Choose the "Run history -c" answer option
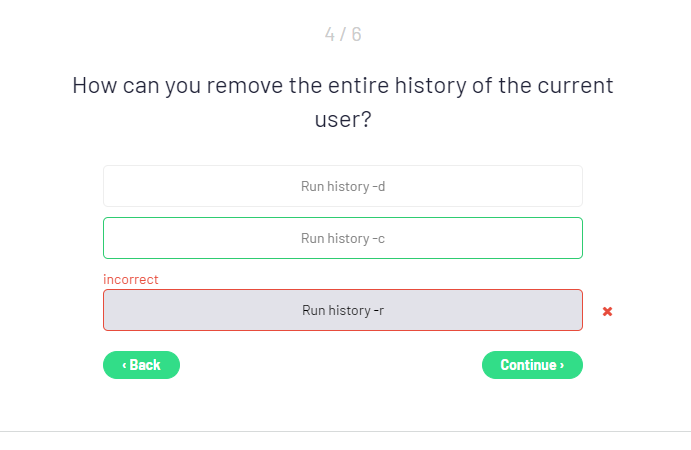Viewport: 691px width, 450px height. [342, 238]
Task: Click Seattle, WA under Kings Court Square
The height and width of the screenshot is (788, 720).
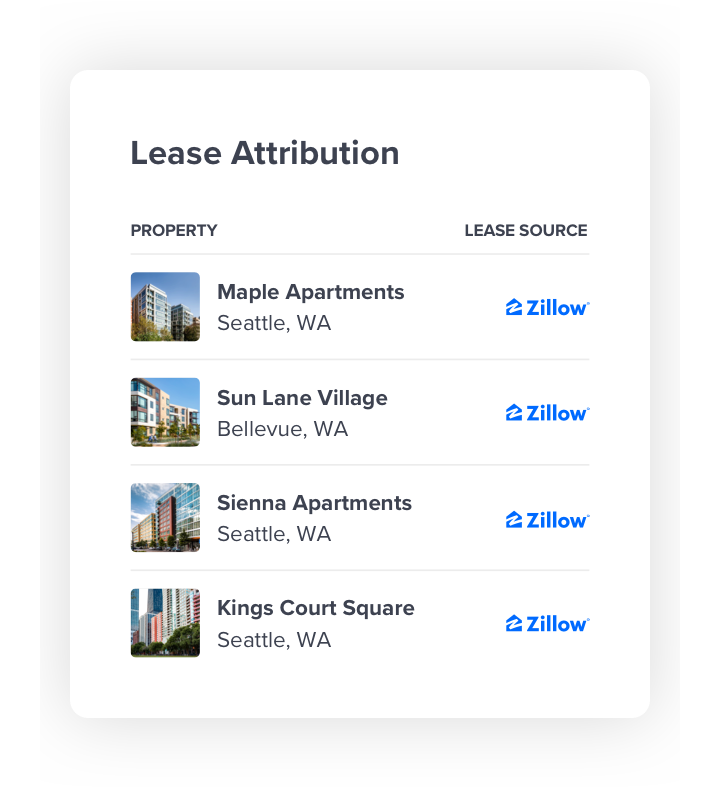Action: point(274,640)
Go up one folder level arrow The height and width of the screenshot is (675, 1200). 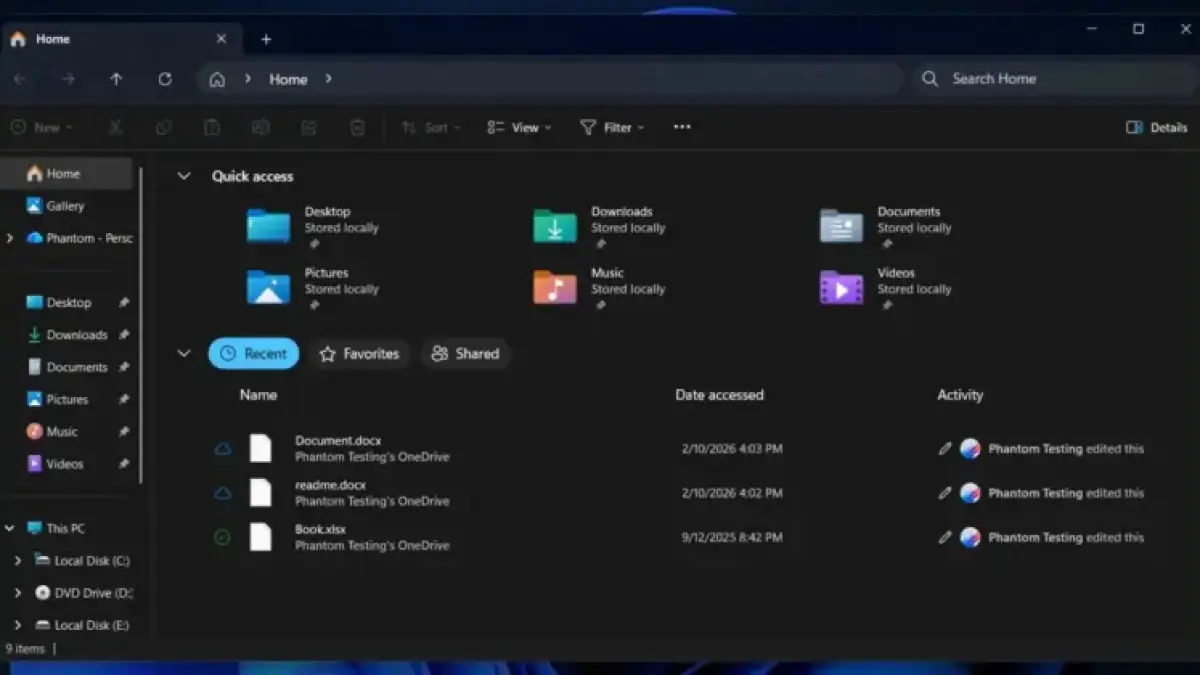pyautogui.click(x=116, y=79)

◆ **GIVEN REQUEST**: Recast the stretch of the material from its start through the line containing "Action: point(274,640)" as a numbered list, omitting blank lines and leaving out the pictures.

◆ **COMPLETE ANSWER**:
1. Choose the "Run history -c" answer option
2. Viewport: 691px width, 450px height. [342, 238]
3. Task: Click Seattle, WA under Kings Court Square
4. The height and width of the screenshot is (788, 720).
5. Action: point(274,640)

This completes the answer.